It comes as no surprise to those of us who are medical malpractice attorneys in Tennessee or elsewhere around the Nation, but this article, "Surgeons Make Thousands of Errors," (subscription required) does a great job of identifying problems that arise in the operating room.
The article reports that surgeons make such mistakes more than 4,000 times a year in the U.S. The article is based on a study led by Johns Hopkins University School of Medicine, published online in the journal Surgery.
The study, relied on data in the National Practitioner Data Bank, a federal repository of medical-malpractice judgments and out-of-court settlements,and examined cases involving leaving an object inside a patient, wrong-site surgeries, wrong procedures and wrong-patient surgeries.
The study found 9,744 cases of mishaps between 1990 and 2010. How were patients affected by these errors? The study reports that just over 6 percent of patients died, 32.9 percent had permanent injury and 59.2 percent suffered temporary injury, according to the researchers.
The researchers estimate that at least 4,082 mistakes actually occur in the U.S. each year.

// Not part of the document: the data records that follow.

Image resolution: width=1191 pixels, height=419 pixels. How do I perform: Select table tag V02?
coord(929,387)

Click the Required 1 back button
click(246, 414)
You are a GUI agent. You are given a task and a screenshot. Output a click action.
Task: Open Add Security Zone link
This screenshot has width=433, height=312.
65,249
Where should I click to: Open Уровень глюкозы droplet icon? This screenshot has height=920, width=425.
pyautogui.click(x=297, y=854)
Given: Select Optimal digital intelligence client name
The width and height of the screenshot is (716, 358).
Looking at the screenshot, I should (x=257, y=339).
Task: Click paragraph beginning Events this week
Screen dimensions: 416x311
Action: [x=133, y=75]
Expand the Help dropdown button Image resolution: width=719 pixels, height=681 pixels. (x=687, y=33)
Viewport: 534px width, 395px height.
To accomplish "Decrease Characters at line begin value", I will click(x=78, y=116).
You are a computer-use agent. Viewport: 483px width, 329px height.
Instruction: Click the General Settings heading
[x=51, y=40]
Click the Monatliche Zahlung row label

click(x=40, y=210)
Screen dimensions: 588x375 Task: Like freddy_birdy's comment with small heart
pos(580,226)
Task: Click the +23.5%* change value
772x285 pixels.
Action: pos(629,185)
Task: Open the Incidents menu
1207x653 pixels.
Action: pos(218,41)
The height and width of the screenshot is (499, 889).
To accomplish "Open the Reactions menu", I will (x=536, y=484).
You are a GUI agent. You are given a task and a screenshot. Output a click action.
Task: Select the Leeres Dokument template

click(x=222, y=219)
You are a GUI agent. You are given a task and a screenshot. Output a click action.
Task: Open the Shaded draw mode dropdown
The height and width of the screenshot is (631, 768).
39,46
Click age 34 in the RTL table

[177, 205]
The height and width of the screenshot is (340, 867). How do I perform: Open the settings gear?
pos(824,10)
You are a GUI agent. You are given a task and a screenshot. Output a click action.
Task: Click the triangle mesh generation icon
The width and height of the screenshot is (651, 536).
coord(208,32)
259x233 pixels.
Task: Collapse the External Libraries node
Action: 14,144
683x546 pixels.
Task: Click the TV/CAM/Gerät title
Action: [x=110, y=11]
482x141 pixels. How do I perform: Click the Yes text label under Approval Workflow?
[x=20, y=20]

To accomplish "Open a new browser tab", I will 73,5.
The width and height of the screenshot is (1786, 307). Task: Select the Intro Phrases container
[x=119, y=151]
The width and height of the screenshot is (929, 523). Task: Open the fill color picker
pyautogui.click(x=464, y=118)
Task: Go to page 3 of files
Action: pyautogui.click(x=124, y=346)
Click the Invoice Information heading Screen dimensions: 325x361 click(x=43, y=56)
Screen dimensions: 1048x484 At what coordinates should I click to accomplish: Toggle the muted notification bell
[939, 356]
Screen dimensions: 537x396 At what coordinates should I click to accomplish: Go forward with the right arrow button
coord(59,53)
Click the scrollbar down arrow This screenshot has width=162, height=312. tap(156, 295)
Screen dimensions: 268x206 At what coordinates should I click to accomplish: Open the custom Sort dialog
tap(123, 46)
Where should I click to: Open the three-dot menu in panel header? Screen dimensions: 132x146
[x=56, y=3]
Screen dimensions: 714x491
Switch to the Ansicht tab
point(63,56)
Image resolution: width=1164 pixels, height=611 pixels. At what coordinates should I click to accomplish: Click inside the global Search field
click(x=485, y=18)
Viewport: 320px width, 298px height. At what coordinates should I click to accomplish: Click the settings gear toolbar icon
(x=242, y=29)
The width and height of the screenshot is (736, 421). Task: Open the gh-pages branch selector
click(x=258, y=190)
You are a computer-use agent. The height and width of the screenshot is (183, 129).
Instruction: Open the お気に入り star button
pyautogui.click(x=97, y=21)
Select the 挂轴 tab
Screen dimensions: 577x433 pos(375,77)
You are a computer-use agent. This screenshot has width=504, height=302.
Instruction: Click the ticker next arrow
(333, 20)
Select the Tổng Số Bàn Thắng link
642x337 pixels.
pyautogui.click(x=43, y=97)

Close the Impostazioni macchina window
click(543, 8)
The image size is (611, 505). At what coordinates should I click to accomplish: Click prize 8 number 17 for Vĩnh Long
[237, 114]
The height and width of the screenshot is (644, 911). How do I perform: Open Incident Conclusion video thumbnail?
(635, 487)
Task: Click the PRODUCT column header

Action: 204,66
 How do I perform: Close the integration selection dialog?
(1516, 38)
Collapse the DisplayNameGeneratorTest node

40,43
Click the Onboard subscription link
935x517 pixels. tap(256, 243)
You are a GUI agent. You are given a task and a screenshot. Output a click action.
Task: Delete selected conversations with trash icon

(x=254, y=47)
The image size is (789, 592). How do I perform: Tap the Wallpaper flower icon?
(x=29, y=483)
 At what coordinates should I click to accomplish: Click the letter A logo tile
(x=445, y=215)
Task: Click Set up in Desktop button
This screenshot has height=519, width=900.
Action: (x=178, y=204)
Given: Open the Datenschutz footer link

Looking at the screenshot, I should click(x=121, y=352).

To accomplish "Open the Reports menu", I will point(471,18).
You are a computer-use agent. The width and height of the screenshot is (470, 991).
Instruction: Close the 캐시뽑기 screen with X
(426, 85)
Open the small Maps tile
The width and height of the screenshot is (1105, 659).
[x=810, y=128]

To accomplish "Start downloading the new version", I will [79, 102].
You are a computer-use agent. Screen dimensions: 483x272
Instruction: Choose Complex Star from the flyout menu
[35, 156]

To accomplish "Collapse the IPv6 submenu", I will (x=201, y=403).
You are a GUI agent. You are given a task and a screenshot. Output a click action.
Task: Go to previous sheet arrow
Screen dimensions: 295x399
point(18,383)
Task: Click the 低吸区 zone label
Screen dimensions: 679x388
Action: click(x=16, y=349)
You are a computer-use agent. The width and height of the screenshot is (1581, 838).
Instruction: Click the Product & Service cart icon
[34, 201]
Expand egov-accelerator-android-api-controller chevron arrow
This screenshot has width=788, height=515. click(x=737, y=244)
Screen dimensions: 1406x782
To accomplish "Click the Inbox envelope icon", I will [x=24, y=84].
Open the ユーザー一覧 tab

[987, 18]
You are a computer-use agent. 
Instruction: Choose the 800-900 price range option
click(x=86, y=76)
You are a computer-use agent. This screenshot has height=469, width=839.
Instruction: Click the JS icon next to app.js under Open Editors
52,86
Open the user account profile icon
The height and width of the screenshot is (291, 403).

This estimate was based on the number of paid claims and a prior study that estimated that only 12 percent of surgical adverse events result in indemnity payments,
Martin Makary, a doctor from Johns Hopkins and lead author of the study, said his team’s estimates are likely low; previous studies have shown that many patients never file claims after errors.
Unlike some complications in medicine, the surgical mistakes are "totally preventable," according to Makary.